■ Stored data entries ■
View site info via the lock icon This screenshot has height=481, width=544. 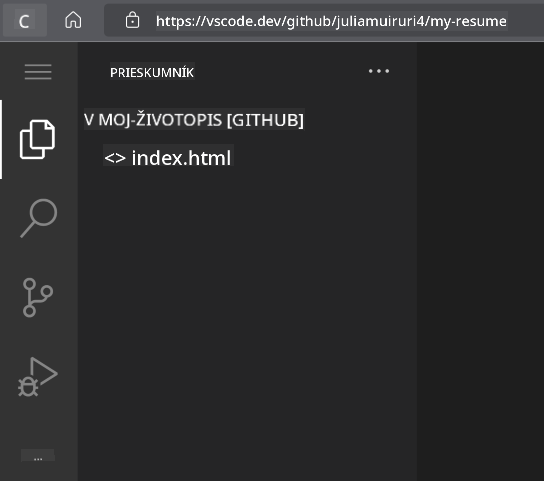coord(132,20)
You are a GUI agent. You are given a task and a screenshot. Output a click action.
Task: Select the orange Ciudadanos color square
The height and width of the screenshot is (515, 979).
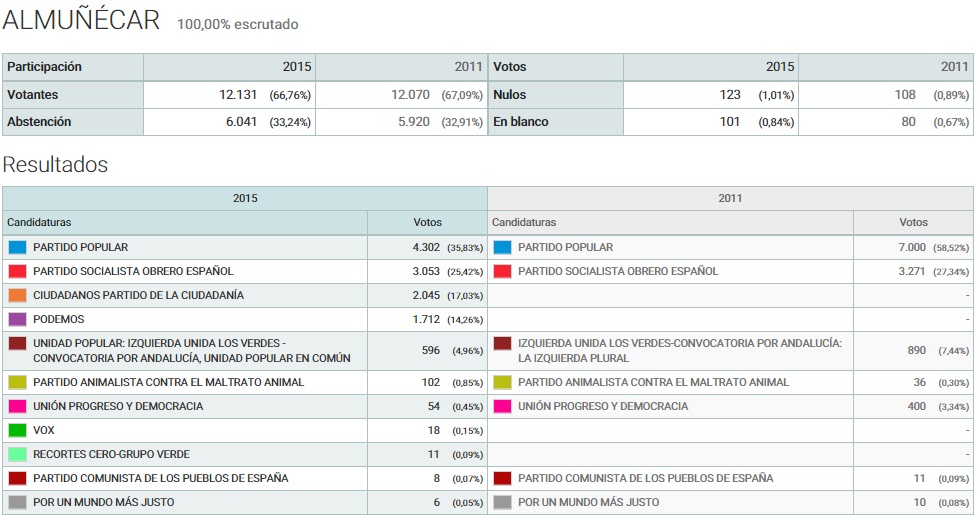(x=17, y=295)
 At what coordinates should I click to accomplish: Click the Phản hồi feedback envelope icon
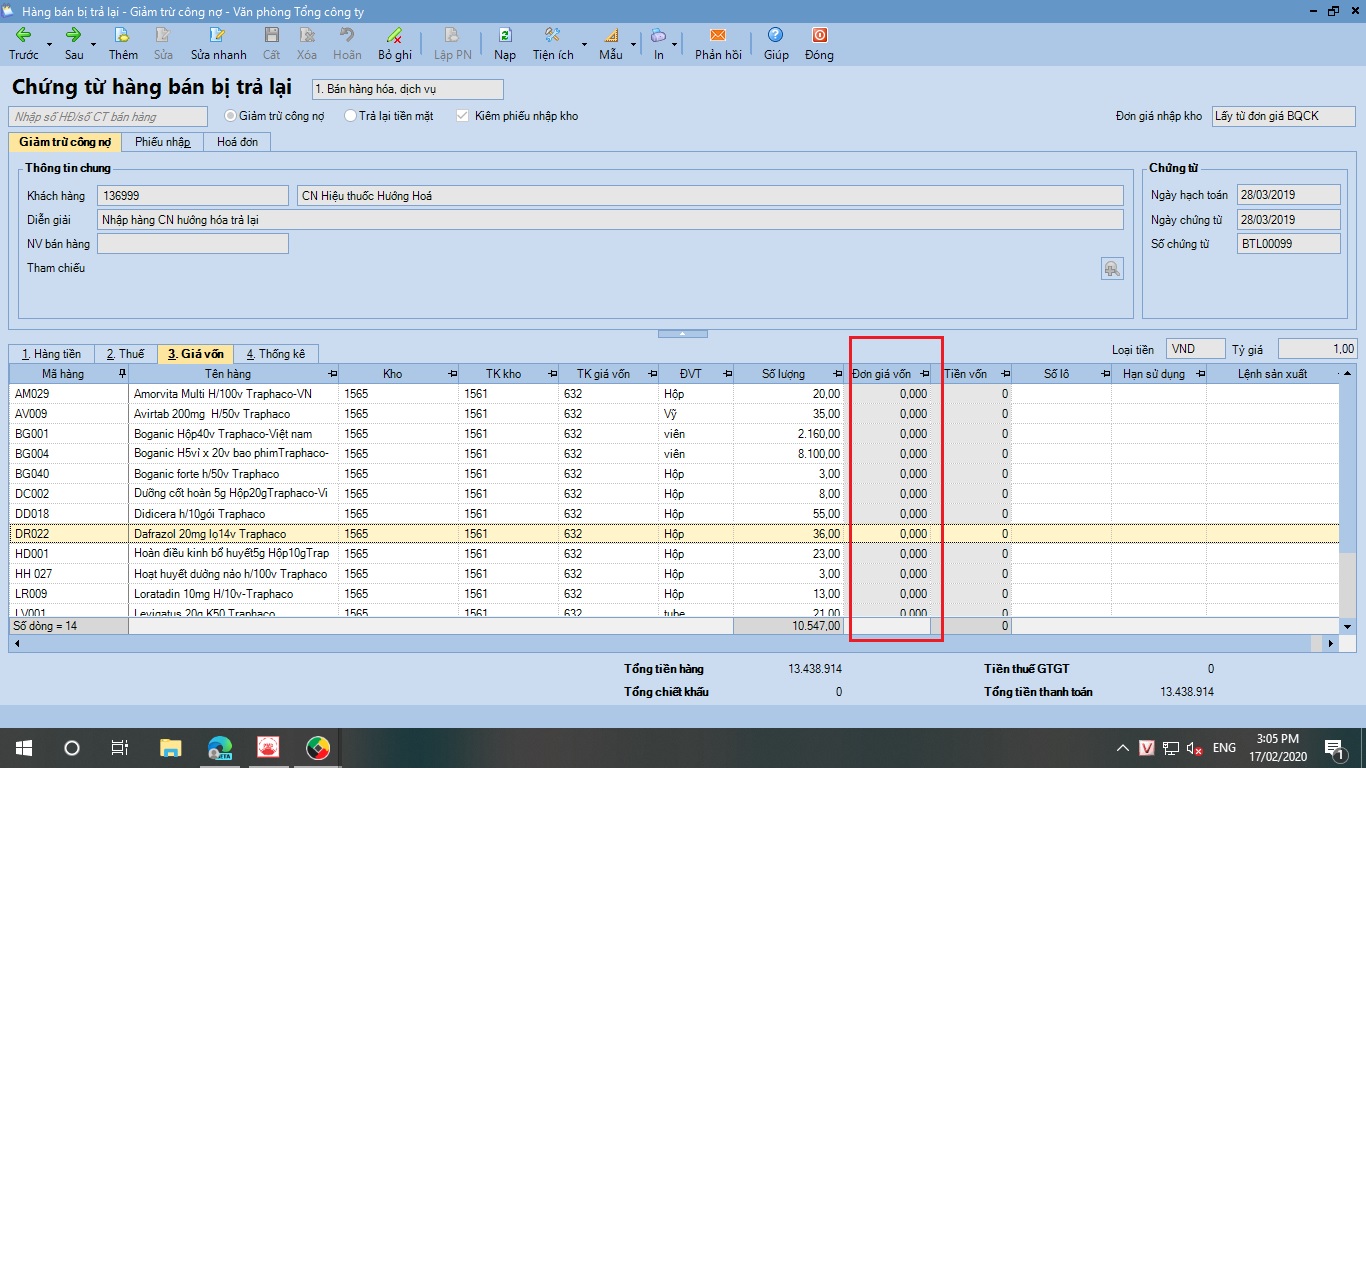click(718, 36)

■ WHAT TO DO ■
Copy out, without any pictures, the lines of the records above from the one containing "At what coordinates" through the final line, both ends included.

■ WRITTEN SOLUTION ■
 At what coordinates should I click to accomplish: Click the Phản hồi feedback envelope icon
click(718, 36)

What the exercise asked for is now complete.